Para outras questões, Zhu Yuanzhang já havia sido firme, e ninguém ousava discordar.
Mas o enfaixamento era algo crucial para muitos, especialmente os intelectuais.
Para eles, essa ordem era uma afronta, quase uma profanação.
Alguns ousaram se opor, tentando convencer o imperador a desistir dessa ideia absurda.
Mas ele não cedeu.
Quando o debate se prolongou, ele perdeu a paciência e exclamou:
— Eu convoquei vocês para anunciar a ordem, não para discutir!
Está decidido!
De agora em diante, as mulheres não podem enfaixar os pés.
Quem desobedecer será severamente punido!

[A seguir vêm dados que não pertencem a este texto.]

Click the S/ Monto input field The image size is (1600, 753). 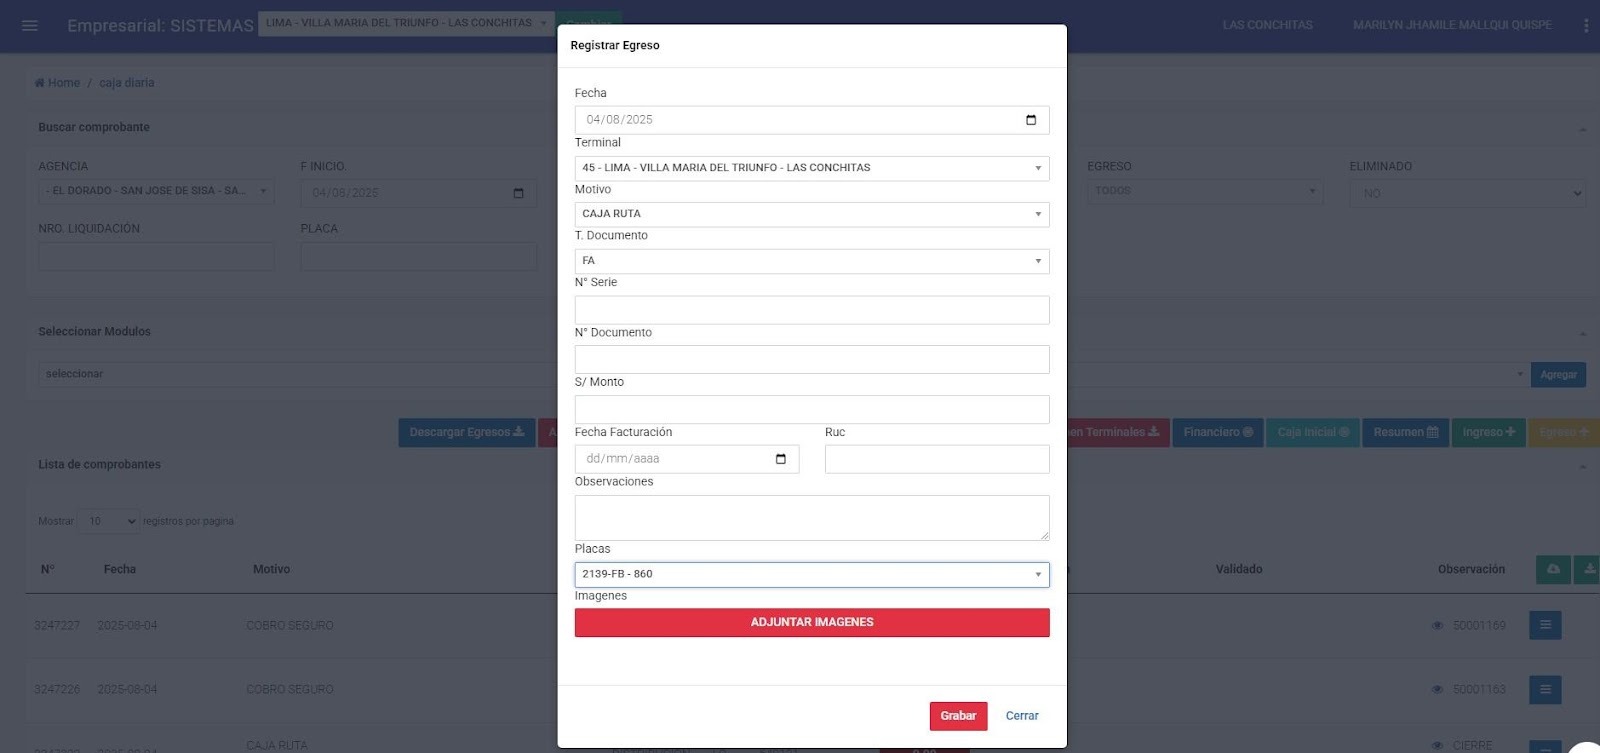[811, 410]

Quem se opuser a essa ordem, eu mesmo farei enfaixar os pés dele para que sinta na pele!
Ao ouvir isso, a corte ficou em silêncio.

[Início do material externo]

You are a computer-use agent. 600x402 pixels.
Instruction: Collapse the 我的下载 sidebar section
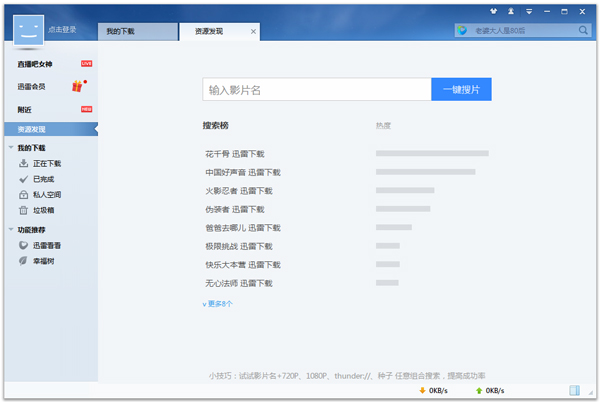click(11, 148)
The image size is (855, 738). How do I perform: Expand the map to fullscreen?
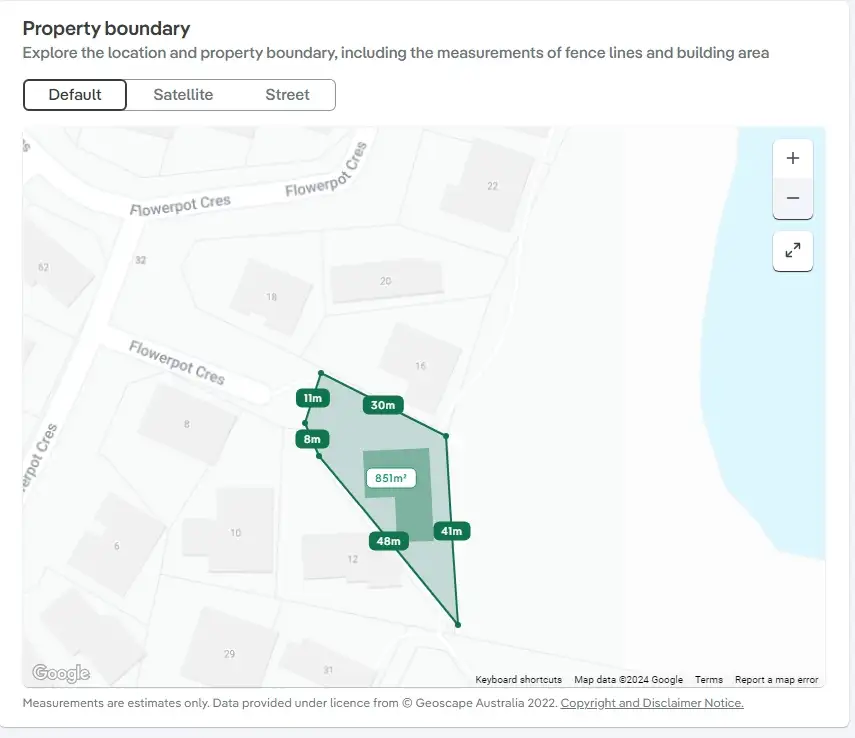(x=793, y=251)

Ninguém mais ousou se opor.
Porque se o imperador dizia isso, ele certamente faria!
Para ele, esses oficiais não precisavam trabalhar pesado; mesmo que perdessem os pés, poderiam continuar a servir.
E ainda ficariam felizes por receberem apenas um par de sapatos a menos.
Todos prometeram cumprir a ordem.
Diante de Zhu Yuanzhang, todos eram obedientes.
Não havia quem ousasse fazer oposição.
Porque os que ousaram foram mortos, e suas mortes foram em vão, pois o imperador não aceitava suas críticas.
Esse era o poder de um fundador de dinastia.
Ele era o próprio ancestral, livre de tradições e leis ancestrais que pudessem limitá-lo.
Seu domínio era absoluto.
Após anunciar essas duas ordens, Zhu Yuanzhang encerrou a sessão.
Quanto às questões do Estaleiro de Barcos do Rio Long, ele achava melhor não tratar agora, pois eram assuntos complexos que não podiam ser expostos abertamente.
***
“Agora, daqui a dezenas ou centenas de anos, ninguém mais poderá zombar dos pés grandes das nossas irmãs, não é?” — pensou Zhu Yuanzhang, satisfeito.
Depois de resolver algumas questões de estado e lembrar da ordem dada para enviar móveis e materiais para Han Cheng, sentiu-se ainda melhor.
Imediatamente convocou alguém para esclarecer os detalhes, desejando que seu bom humor se mantivesse.